22. A method for detecting the presence of two or more polynucleotide analytes wherein the analytes are alleles which differ from each other by one or more nucleotides or the insertion or deletion of one or more nucleotides, the method comprising:

(a) combining in a reaction medium the polynucleotide analytes and at least three oligonucleotide probes, said first probe comprising a sequence complementary to a first region common to each of the the polynucleotide analytes, a second probe comprising a sequence complementary to a second region of one of the polynucleotide analyte, and one or more third probes comprising a sequence complementary to said second region except for a difference of at least one nucleotide, or the insertion or deletion of at least one nucleotide, wherein said difference, insertion or deletion corresponds to the one or more alleles; (b) subjecting said reaction medium to conditions for forming substantially non-dissociative termolecular complexes of at least one of (i) said polynucleotide analyte, said first probe and said second probe or (ii) said polynucleotide analyte, said first probe and said one or more third probes, (c) determining the presence of at least one of said termolecular complexes.
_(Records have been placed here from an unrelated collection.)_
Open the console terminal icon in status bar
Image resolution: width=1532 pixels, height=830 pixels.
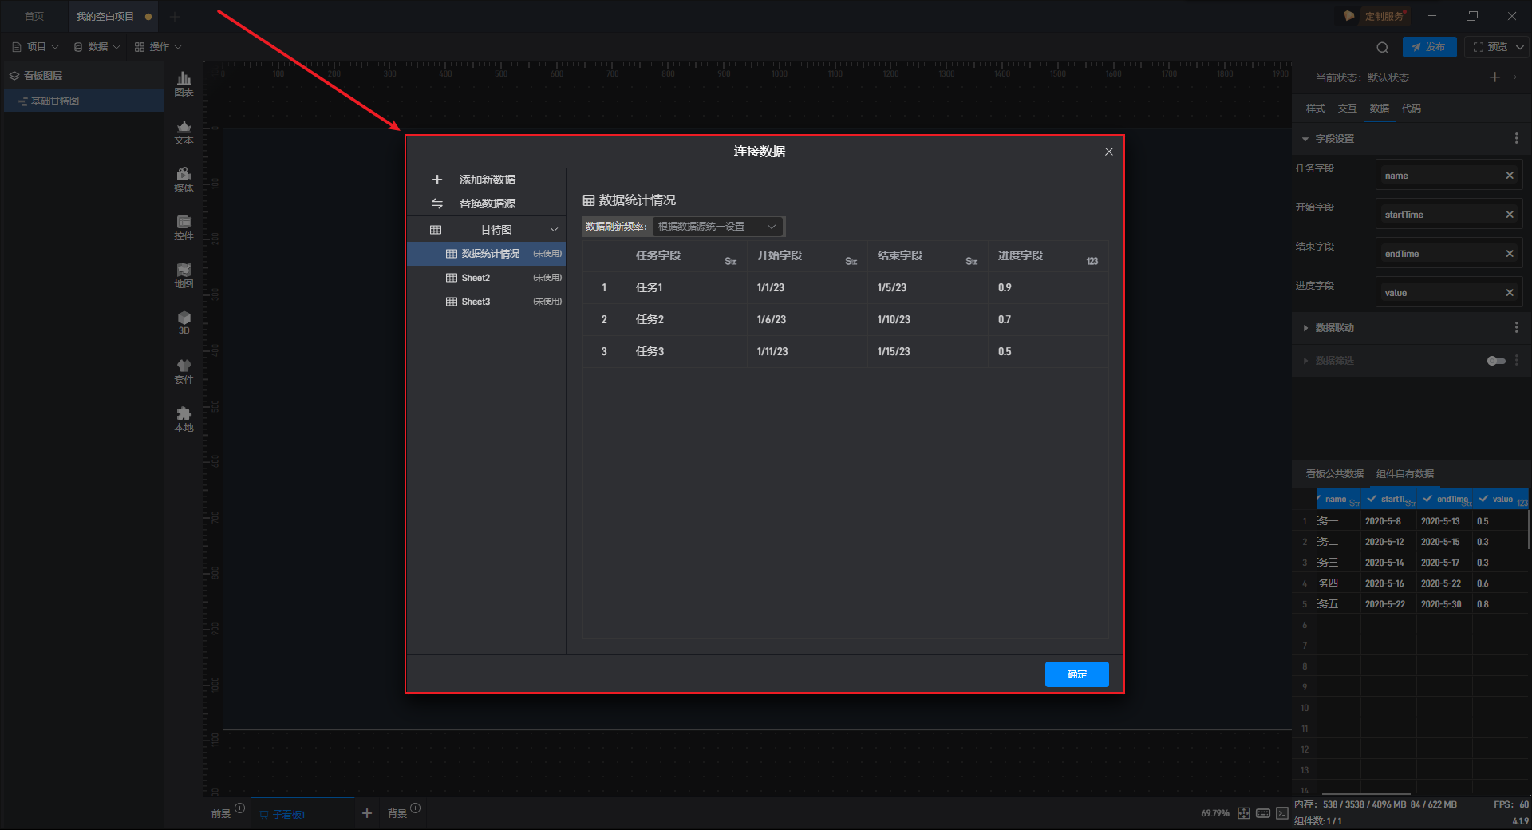coord(1281,813)
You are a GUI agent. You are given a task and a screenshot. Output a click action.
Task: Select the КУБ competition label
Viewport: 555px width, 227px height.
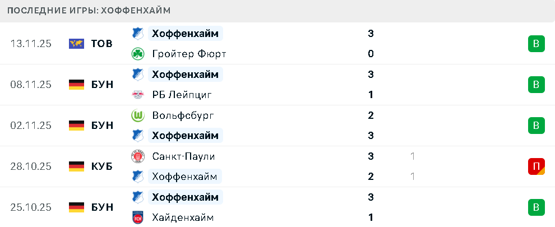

23. A kit for use in a determination of a target polynucleotide in a sample, said kit comprising: (a) a first oligonucleotide probe comprising a sequence which hybridizes to a first region of the target polynucleotide;

(b) a second oligonucleotide probe which hybridizes to a second region of the target polynucleotide;

(c) a third oligonucleotide probe comprising the same sequence as the sequence of the second probe which hybridizes to the second region of the target polynucleotide except for the difference of one or more nucleotides or the insertion or deletion of one or more nucleotides, said difference, insertion or deletion being complimentary to an expected mutation of the target polynucleotide;

(d) a first label comprising a first member of first and second signal producing systems, wherein said label non-covalently binds to said first probe oligonucleotide probe;

(e) a second label comprising a second member of said first signal producing system, wherein said second label non-covalently binds to said second oligonucleotide probe; (f) a third label comprising a second member of said second signal producing system, wherein said third label non-covalently binds to said third oligonucleotide probe.

24. The kit of claim 23 further comprising reagents for conducting an amplification of the polynucleotide analyte.